Member of the Massachusetts Governor's Council from the 3rd district
- In office January 7, 1999 – January 2, 2025
- Preceded by: Cynthia Stone Creem
- Succeeded by: Mara Dolan

Personal details
- Born: February 26, 1939 (age 87)
- Party: Democratic
- Education: Middlesex Community College Suffolk University (BA) Boston State College (MA)

= Marilyn Petitto Devaney =

American politician

Marilyn Petitto Devaney is an American politician, who formerly served as a member of the Massachusetts Governor's Council. She was the oldest member of the council during her incumbency. Devaney is a former member of the Watertown, Massachusetts City Council.

== Political positions ==

=== Recordings of Governor's Council Meetings ===
During the Covid-19 Pandemic, the council's meetings were held virtually and live-streamed free to the general public. In March, 2022 the Governor's Council ended the live-streaming of their once a week meetings. Devaney was the sole councilor to call upon the council to reinstate virtual public access to the meeting. Following support from councilors Eileen Duff and Mary Hurley, the live stream was restored starting on April 20, 2022.

==Conduct==

=== Curling iron incident ===
In 2007, Devaney attempted to purchase several products at a salon in Watertown. When the clerk told Devaney that she would need to present a valid drivers license to pay with a check, Devaney attempted to use her position on the Council to get around presenting an ID. When the clerk informed Devaney it was impossible to complete the transaction in the computer system without entering in details from a license, Devaney was accused of throwing a curling iron at her.

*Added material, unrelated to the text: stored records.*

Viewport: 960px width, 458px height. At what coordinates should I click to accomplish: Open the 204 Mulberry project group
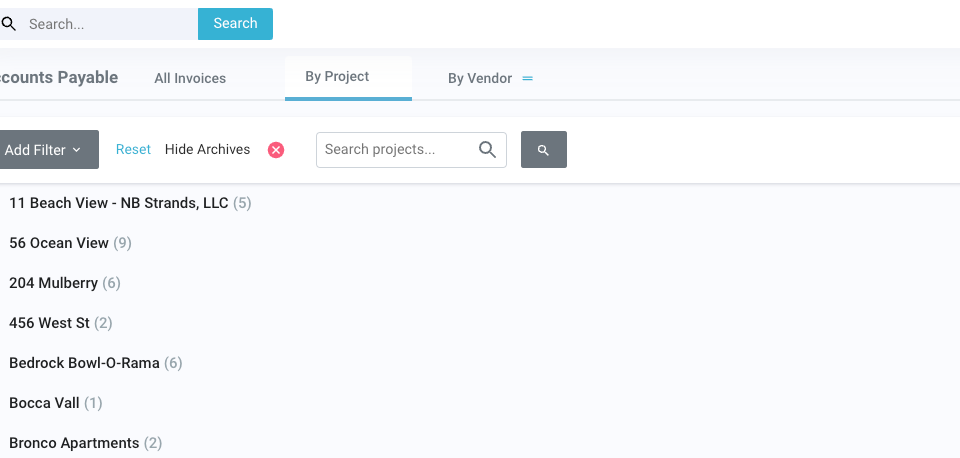pos(54,283)
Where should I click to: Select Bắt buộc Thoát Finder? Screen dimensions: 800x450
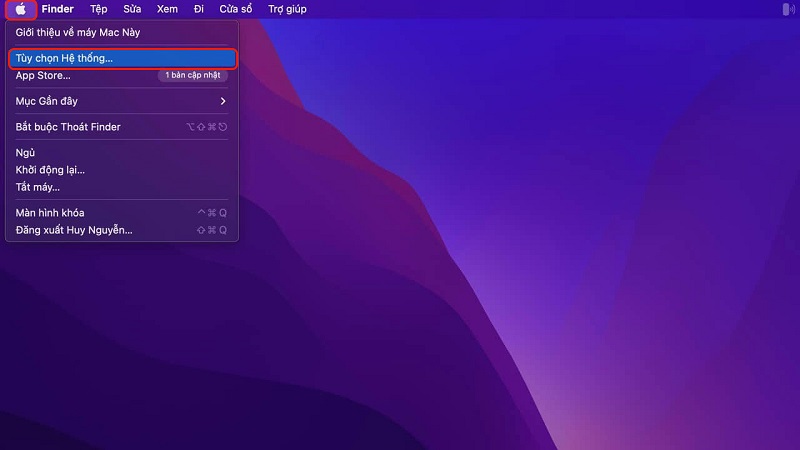pyautogui.click(x=68, y=127)
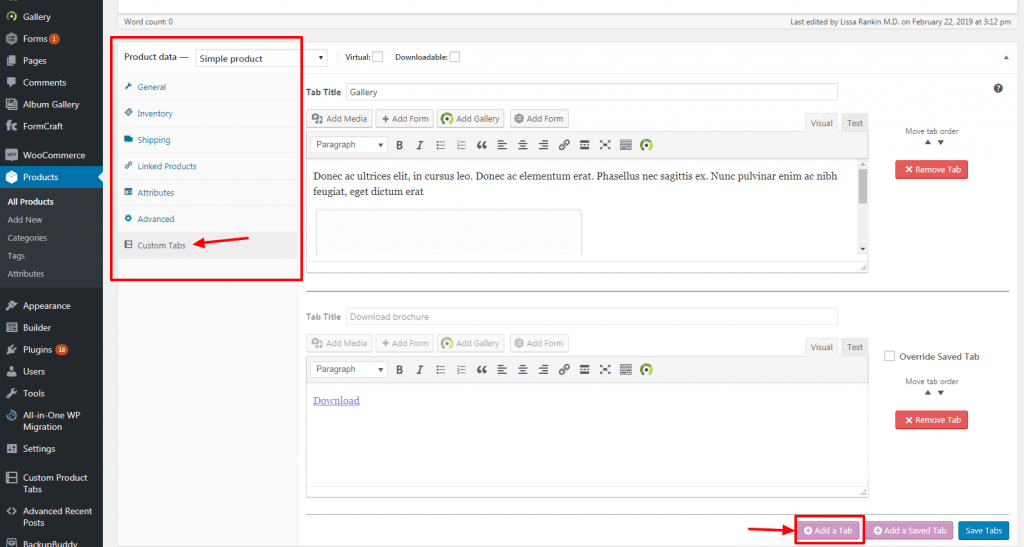Click Italic icon in Gallery tab editor
Screen dimensions: 1024x547
point(420,145)
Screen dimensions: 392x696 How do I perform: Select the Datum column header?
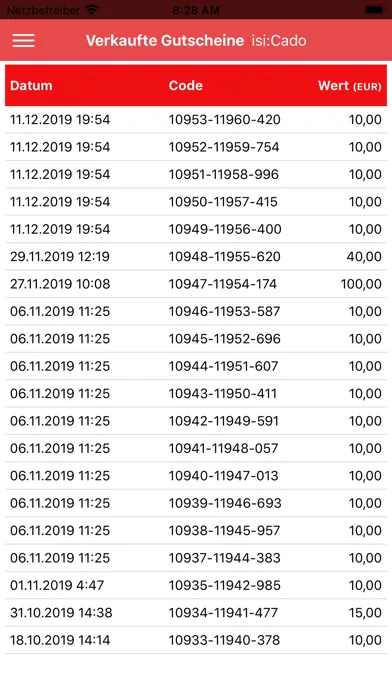(31, 85)
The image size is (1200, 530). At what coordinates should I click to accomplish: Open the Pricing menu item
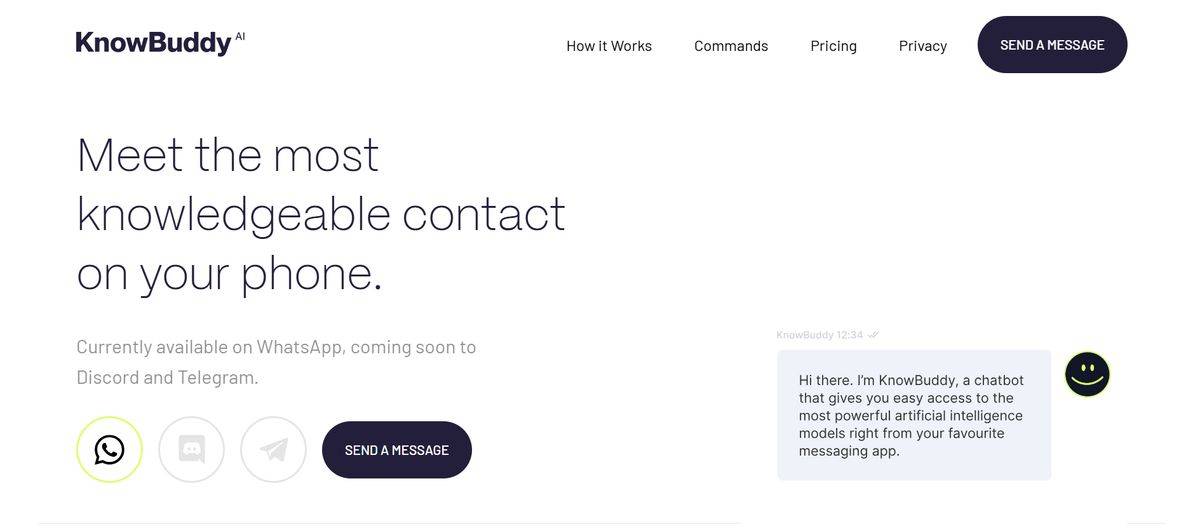tap(833, 46)
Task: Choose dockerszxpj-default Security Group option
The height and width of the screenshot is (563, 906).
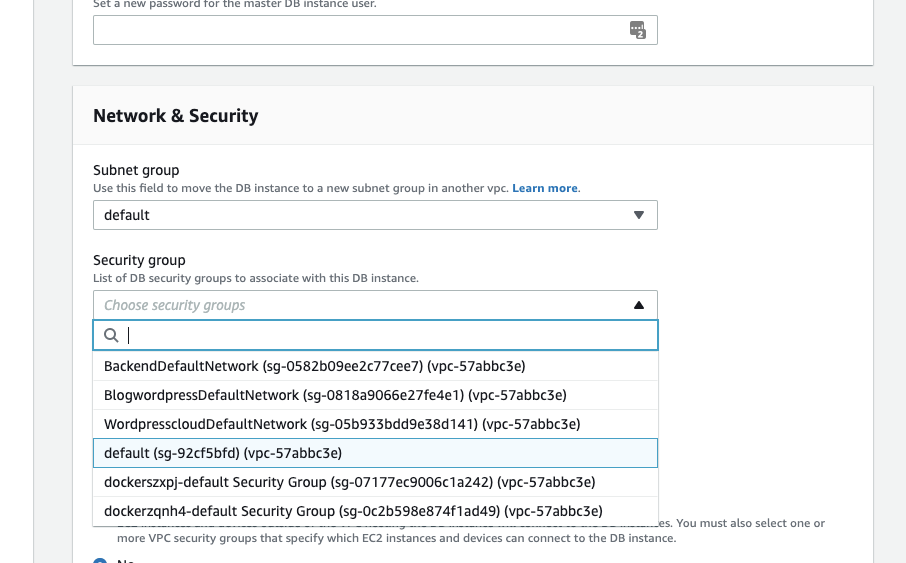Action: point(349,482)
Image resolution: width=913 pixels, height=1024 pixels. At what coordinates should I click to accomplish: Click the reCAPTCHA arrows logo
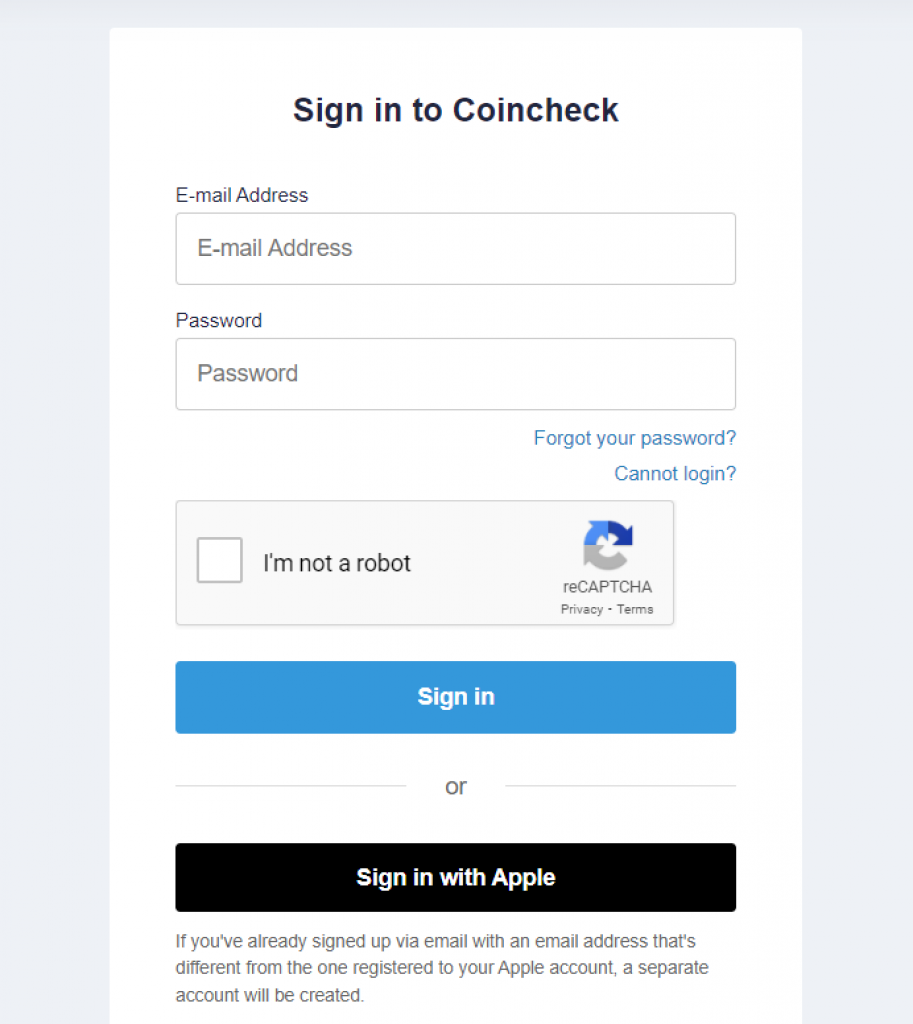607,545
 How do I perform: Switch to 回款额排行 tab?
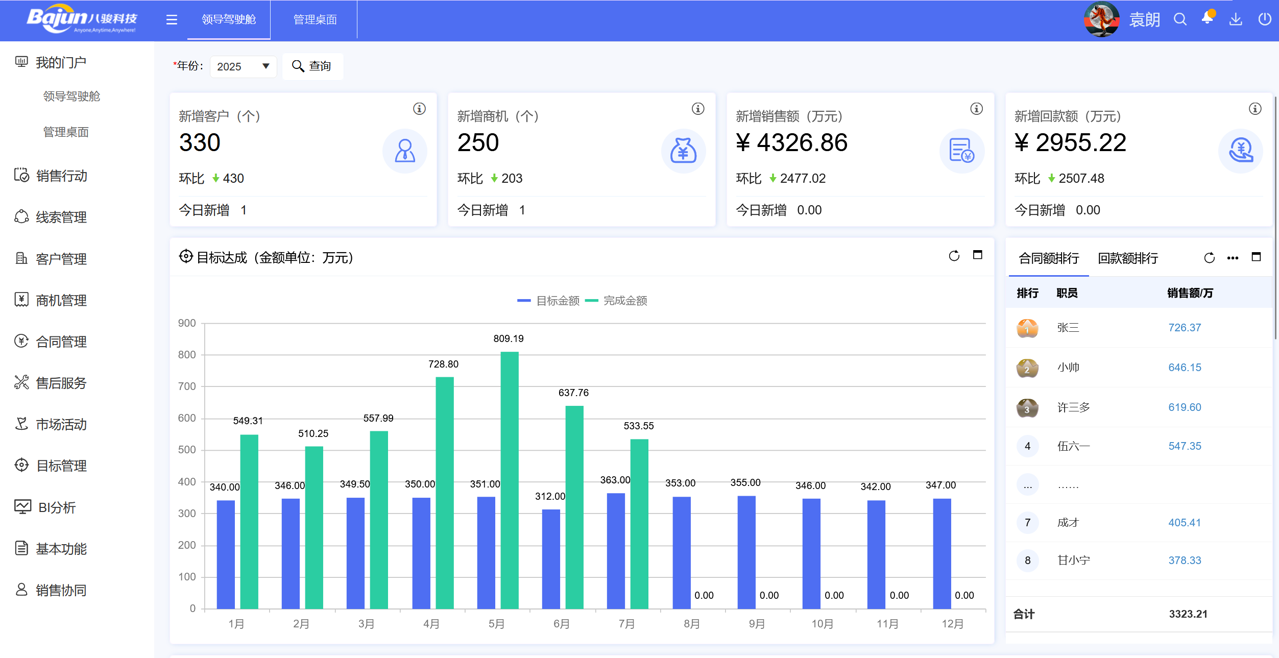click(x=1127, y=259)
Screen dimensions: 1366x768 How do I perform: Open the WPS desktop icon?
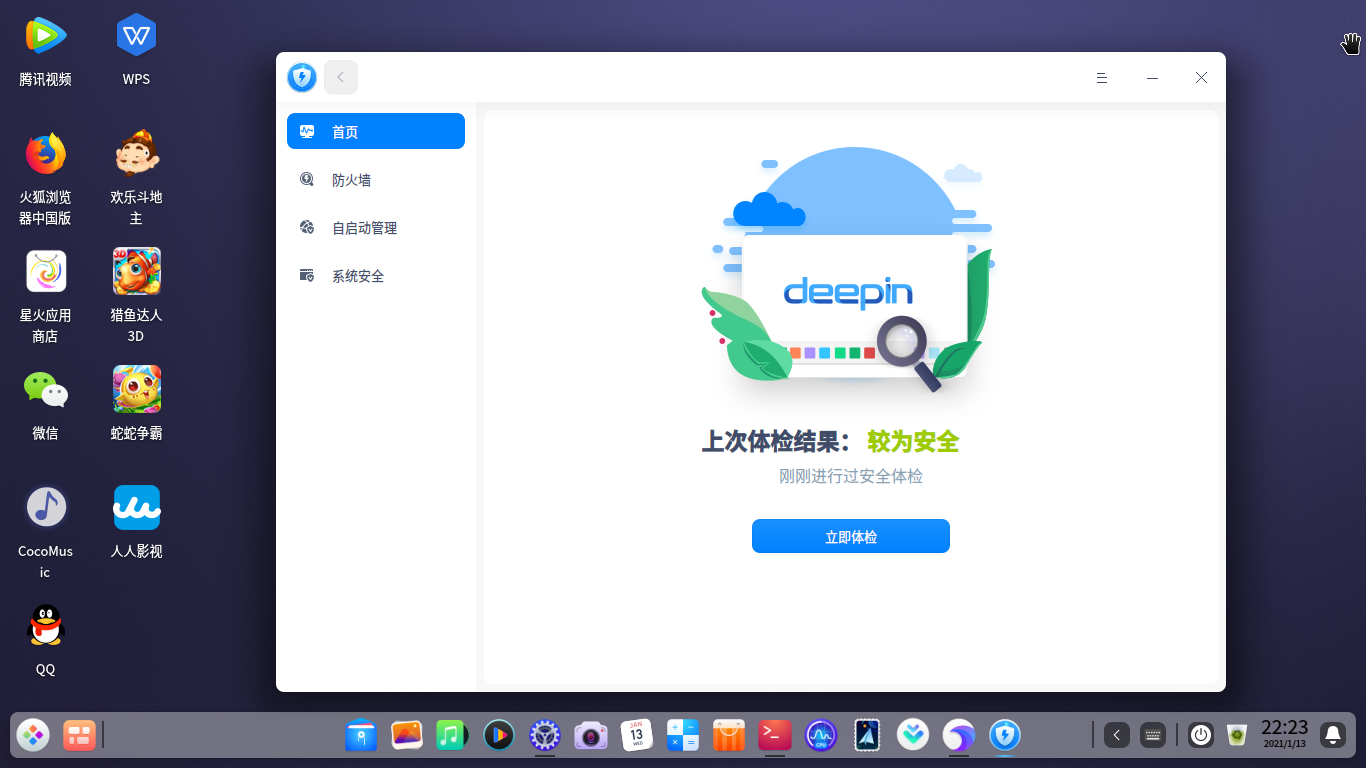(136, 50)
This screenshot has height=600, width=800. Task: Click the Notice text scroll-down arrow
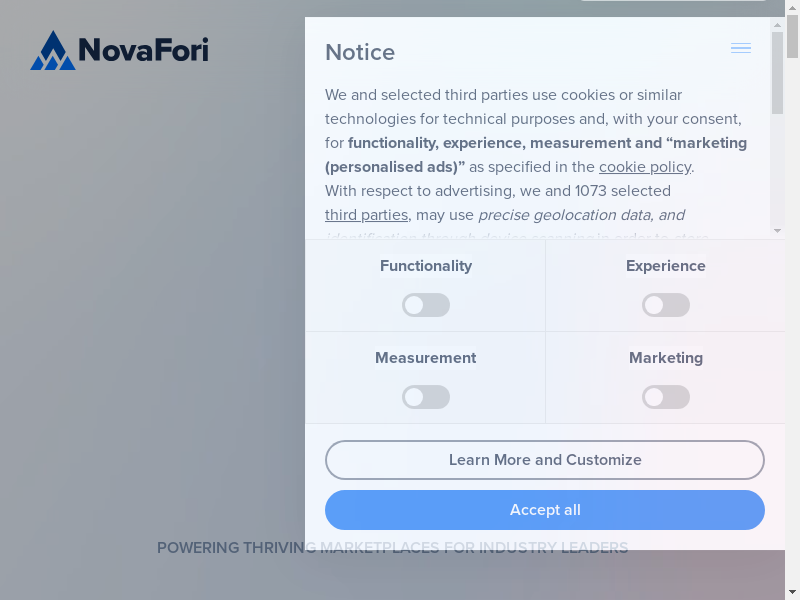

Devaney later attempted to subpoena a reporter from the Watertown Tab & Press, seeking to determine how she obtained a copy of the police report from the incident.

=== Mailbox incident ===
On August 24, 2020 Devaney was alleged to have gone through mail in her neighbor's mailbox during the night of August 22, 2020 at 10:50pm. On a call with the Watertown Police Department, Councilor Devaney claimed she did not fiddle with their mail, only pushing a piece of mail back into the box that was sticking out. The council member later told the State House News Service that she required cement work done on a sidewalk and was searching for the home of a previously hired contractor. Devaney later reversed her statement, denying that she had ever gone into the mailbox, despite video surveillance footage circulating online. The Watertown police had the case forwarded to the United States Postal Inspection Service.

===Erroneous claims of endorsement===

In 2022, Devaney claimed she had been endorsed by Congressman Jim McGovern and State Auditor candidate Chris Dempsey. Both denied endorsing her.

=== Conflict with other councilors ===
During the September 13, 2023 meeting, Councilor Devaney interrupted Lt. Governor Kim Driscoll, who chairs the Governor's Council, with a prepared speech. Devaney alleged five of her six colleagues arranged a boycott of a September 6th public comment session she had held regarding the Kenny Jean pardon. Following a back and forth between Devaney and Councilor Kennedy, Councilor Paul DePalo motioned to establish a new rules committee for the Governor's Council.

== Electoral history ==
=== Results ===

Devaney lost the 2024 Democratic primary to Mara Dolan.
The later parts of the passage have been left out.